▶ **Written exercise**:
Copy out only the part of the records that opens with the line containing "Tap the 83% value" and closes with the line containing "pyautogui.click(x=98, y=736)", requests included. Raise every coordinate in the answers by 96.

(Data records)
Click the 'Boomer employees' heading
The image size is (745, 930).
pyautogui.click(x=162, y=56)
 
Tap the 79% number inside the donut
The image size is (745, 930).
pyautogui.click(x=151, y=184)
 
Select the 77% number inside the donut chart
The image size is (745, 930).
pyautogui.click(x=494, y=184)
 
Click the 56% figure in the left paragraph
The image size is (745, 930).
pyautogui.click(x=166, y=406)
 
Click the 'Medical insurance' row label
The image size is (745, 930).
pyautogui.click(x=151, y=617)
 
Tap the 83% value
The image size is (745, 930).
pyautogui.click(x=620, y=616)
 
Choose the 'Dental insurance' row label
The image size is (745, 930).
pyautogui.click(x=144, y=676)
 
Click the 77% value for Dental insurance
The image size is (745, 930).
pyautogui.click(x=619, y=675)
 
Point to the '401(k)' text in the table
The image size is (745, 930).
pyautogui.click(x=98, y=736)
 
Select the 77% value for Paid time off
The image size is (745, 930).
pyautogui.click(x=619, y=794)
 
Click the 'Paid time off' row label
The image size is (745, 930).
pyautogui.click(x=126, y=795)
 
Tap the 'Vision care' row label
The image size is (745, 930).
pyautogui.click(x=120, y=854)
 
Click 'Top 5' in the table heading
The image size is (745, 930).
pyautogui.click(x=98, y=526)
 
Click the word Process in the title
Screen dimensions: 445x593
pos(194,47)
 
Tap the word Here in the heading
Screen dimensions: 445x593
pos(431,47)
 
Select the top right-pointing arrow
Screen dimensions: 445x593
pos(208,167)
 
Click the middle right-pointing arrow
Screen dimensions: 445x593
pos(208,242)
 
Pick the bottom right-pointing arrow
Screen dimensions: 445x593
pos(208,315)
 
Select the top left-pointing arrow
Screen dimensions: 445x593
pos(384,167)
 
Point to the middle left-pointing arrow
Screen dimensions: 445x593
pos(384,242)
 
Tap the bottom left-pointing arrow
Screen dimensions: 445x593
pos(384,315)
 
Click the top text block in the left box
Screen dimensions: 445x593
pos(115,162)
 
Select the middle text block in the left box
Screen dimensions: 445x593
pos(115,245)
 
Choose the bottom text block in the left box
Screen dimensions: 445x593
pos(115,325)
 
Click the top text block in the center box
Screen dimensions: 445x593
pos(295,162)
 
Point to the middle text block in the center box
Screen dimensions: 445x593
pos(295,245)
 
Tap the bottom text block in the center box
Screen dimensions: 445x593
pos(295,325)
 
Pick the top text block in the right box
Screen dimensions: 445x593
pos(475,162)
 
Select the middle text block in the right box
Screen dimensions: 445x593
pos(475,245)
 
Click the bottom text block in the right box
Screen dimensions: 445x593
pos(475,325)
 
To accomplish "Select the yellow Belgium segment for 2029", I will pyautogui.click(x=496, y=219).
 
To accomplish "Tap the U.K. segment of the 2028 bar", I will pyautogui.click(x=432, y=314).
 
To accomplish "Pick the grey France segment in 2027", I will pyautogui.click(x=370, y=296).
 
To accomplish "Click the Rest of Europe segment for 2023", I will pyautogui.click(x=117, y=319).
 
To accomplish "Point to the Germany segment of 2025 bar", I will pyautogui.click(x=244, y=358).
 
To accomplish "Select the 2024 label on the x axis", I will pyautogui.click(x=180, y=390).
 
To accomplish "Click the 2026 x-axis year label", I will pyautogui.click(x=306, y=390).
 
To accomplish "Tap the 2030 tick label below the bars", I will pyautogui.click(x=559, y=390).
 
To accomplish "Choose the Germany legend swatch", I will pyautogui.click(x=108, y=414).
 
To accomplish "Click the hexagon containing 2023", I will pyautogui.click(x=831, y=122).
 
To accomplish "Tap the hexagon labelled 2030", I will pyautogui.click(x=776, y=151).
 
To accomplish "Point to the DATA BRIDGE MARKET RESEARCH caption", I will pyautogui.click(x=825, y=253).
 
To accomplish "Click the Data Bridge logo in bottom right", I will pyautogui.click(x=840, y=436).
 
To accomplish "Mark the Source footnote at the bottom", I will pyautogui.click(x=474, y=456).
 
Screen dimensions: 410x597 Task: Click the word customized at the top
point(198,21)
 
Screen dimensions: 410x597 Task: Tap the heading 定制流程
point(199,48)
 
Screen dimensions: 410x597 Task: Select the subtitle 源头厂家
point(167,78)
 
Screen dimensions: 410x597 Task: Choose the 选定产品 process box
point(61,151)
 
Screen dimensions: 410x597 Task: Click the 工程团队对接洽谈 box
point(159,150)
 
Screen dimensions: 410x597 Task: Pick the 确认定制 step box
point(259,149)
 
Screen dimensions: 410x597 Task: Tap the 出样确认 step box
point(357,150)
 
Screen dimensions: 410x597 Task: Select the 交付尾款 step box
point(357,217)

▶ **The solution**:
Tap the 83% value
The image size is (745, 930).
pyautogui.click(x=716, y=712)
 
Choose the 'Dental insurance' row label
The image size is (745, 930).
pyautogui.click(x=240, y=772)
 
Click the 77% value for Dental insurance
The image size is (745, 930).
pyautogui.click(x=715, y=771)
 
Point to the '401(k)' text in the table
The image size is (745, 930).
pyautogui.click(x=194, y=832)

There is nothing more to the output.